En 1982, le rapport de la clinique Dala présente une étude portant sur 15 enfants suédois qui n’avaient pas réagi à une intervention corrective standard et à qui l’on a fait faire des exercices d’inhibition des réflexes. Sur les 10 élèves qui ont suivi le programme, aucun n’a plus été classé comme souffrant de troubles spécifiques de l’apprentissage. En outre, les enfants qui ne savaient pas nager auparavant ont appris à nager et les enfants qui souffraient régulièrement de graves maux de tête ont cessé d’en souffrir (in Goddard, Le Grand livre des réflexes).

En 1988, Faulkner a divisé un groupe d’enfants ayant des difficultés de lecture en 3 groupes :

  • Les enfants ayant reçu une aide corrective conventionnelle pendant 5 jours sur une période de 3 mois ont amélioré leur niveau de lecture de 5 mois.
  • Les enfants n’ayant reçu aucune aide corrective, mais ayant entrepris un programme d’inhibition des réflexes durant 3 mois ont amélioré leur niveau de lecture de 9 mois.
  • Les enfants n’ayant bénéficié d’aucune intervention ont amélioré leur niveau de lecture de 3 mois et 2 semaines. (La durée du programme était de 3 mois.)

Faulkner, P., The Detection of Neuro-physiological factors in Children With Reading Problems, article présenté à la 2ᵉ conférence internationale sur le retard de développement neurologique, Chester, RoyaumeUni, 1988.

En 1994, Wilkinson a réalisé une réplique de l’étude de Rider de 1970. Elle a trouvé non seulement un lien entre les réflexes archaïques résiduels et des difficultés d’apprentissage spécifiques, mais elle a également identifié un lien entre les réflexes archaïques résiduels et de mauvaises performances scolaires. Ses conclusions indiquent qu’un réflexe – le réflexe tonique labyrinthique (RTL) – est à la base d’un grand nombre des difficultés scolaires et qu’il existe un lien entre la persistance du réflexe de Moro et certains problèmes spécifiques en mathématiques(36).

Goddard Blythe et Hyland, en 1997, ont étudié les différences dans le développement précoce de 72 enfants chez qui on avait diagnostiqué des difficultés d’apprentissage particulières, comparativement à des enfants chez qui on n’avait trouvé aucune preuve de difficultés d’apprentissage particulières(37-39). Ils ont constaté des différences significatives entre ces deux groupes, les enfants du premier groupe ayant une occurrence beaucoup plus élevée de troubles du développement moteur et linguistique durant la période périnatale ainsi que certains dysfonctionnements du système immunitaire. Les retards dans l’apprentissage de la marche et de la parole étaient également plus importants dans ce groupe(40).

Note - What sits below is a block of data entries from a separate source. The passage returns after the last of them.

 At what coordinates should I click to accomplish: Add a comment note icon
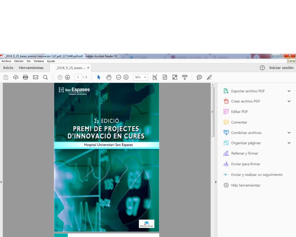pos(199,77)
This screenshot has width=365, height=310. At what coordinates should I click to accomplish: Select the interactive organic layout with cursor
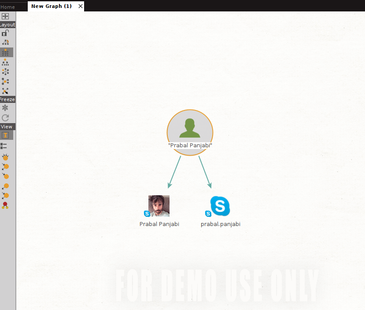coord(5,91)
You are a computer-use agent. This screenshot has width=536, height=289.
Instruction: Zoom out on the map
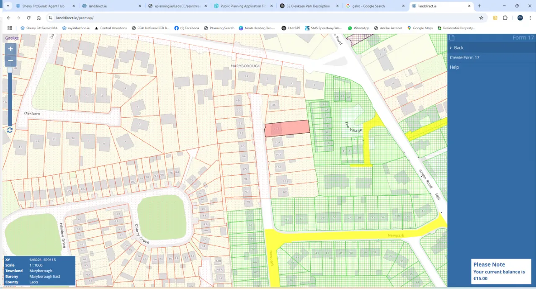tap(10, 61)
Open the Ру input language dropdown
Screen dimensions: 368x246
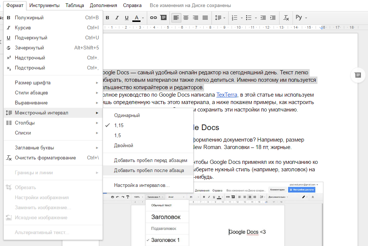pos(301,17)
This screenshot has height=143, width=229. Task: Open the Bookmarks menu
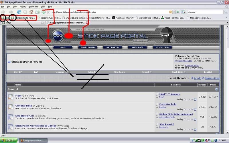pos(33,6)
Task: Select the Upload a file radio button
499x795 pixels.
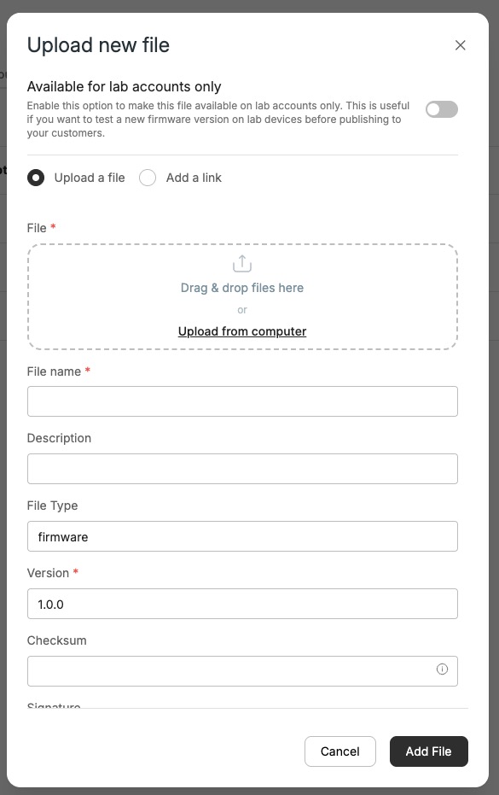Action: (x=36, y=178)
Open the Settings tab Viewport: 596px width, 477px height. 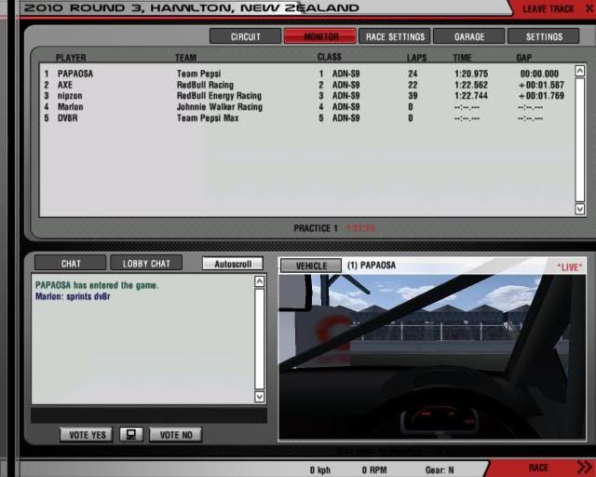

D’autres études qui ont observé la persistance de réflexes anormaux chez des enfants présentant des difficultés spécifiques de lecture ont ré­vélé : la présence du réflexe tonique asymétrique du cou (RTAC) chez les enfants présentant des difficultés de lecture(6, 8, 41) ; un ensemble de réflexes archaïques et posturaux déséquilibré dans un échantillon d’enfants atteints de dyslexie(7) et chez les enfants souffrant de troubles déficit de l’attention (TDA)(42).

En 1998, O’Dell et Cook ont constaté que les enfants qui pratiquaient des exercices d’intégration du réflexe tonique symétrique du cou (RTSC) montraient une amélioration dans 11 domaines, notamment l’attention, la lecture, le comportement, l’apprentissage, et qu’ils présentaient moins d’hyperactivité et d’anxiété (in Le Réflexe pour la concentration et l’apprentissage).

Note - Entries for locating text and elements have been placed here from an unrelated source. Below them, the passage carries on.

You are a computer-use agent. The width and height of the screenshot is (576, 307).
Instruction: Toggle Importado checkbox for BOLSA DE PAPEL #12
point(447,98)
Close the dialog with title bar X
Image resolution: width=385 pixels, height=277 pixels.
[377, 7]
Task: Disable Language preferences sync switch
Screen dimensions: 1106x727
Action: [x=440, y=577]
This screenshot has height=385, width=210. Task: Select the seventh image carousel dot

En 2000, dans une étude portant sur 60 enfants ayant des difficultés de lecture et des réflexes néonatals persistants, les enfants ont été séparés en 3 groupes de 20 : les enfants qui ont suivi un programme d’intégration des réflexes, les enfants qui ont suivi des mouvements non spécifiques et le groupe de contrôle qui n’a pas effectué de mouvements. M. McPhillips, P.G. Hepper et G. Mulhern ont constaté que le groupe ayant suivi le programme d’inhibition des réflexes réduisait de manière significative la présence du RTAC (réflexe tonique asymétrique du cou), tandis que les deux autres groupes ne présentaient pas de réduction significative du RTAC. (McPhillips BSc., P.G.Hepper, PhD., G. Mulhern, PhD., Effects of Replicating Primary-Reflex Movements on Specific Reading Difficulties in Children: A Randomized, Double-Blind, Controlled Trial, The Lancet, Vol. 355: 9203, 12 Feb. 2000, p. 537-541.)

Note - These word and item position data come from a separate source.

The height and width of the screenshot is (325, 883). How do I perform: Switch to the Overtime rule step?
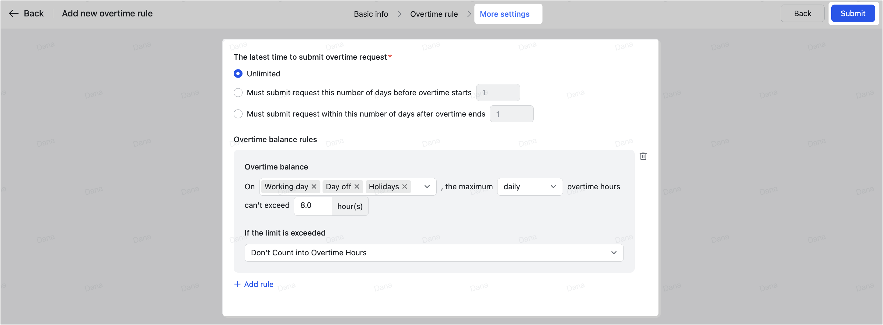434,14
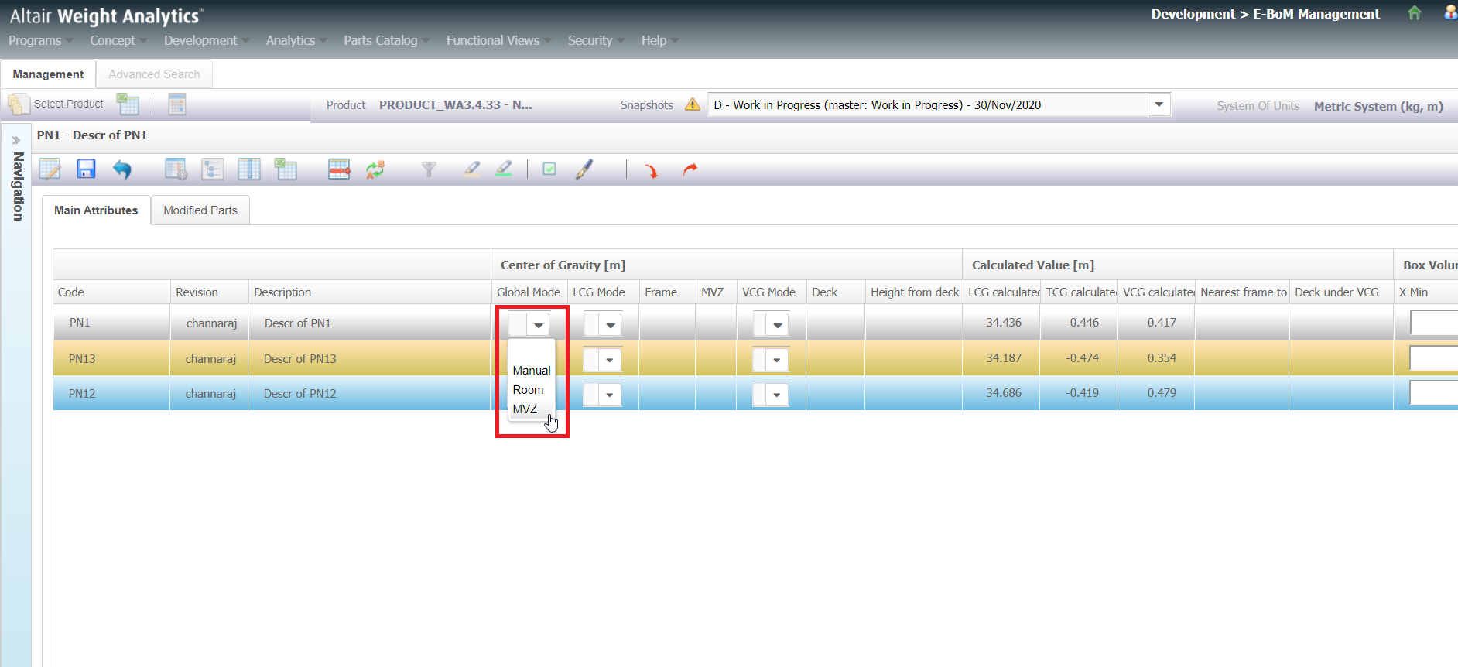Click the blue undo arrow icon

pyautogui.click(x=122, y=169)
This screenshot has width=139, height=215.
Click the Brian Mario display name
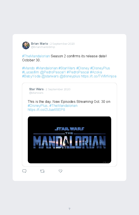pos(40,44)
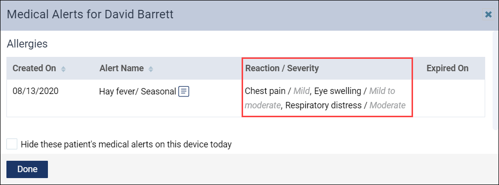Select the Alert Name column header
Image resolution: width=499 pixels, height=185 pixels.
click(x=121, y=68)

En 2001, BeinWierzbinski a mené une étude sur 52 enfants du primaire en Allemagne. La moitié des enfants qui présentaient des réflexes persistants ont bénéficié d’un programme de stimulation/inhibition des réflexes, tandis que l’autre moitié n’en a pas bénéficié. Elle a constaté une amélioration du fonctionnement oculomoteur et des capacités de lecture lorsque les réflexes persistants étaient intégrés. Les défauts oculomoteurs persistaient dans le groupe de contrôle. (Bier-Wierzbinski, Persistent primitive reflexes in elementary school children. Effect on oculomotor and visual perception. Article présenté à la 13ᵉ conférence européenne sur les retards de développement neurologique chez les enfants souffrant de troubles spécifiques de l’apprentissage, Chester, Royaume-Uni, 2001.)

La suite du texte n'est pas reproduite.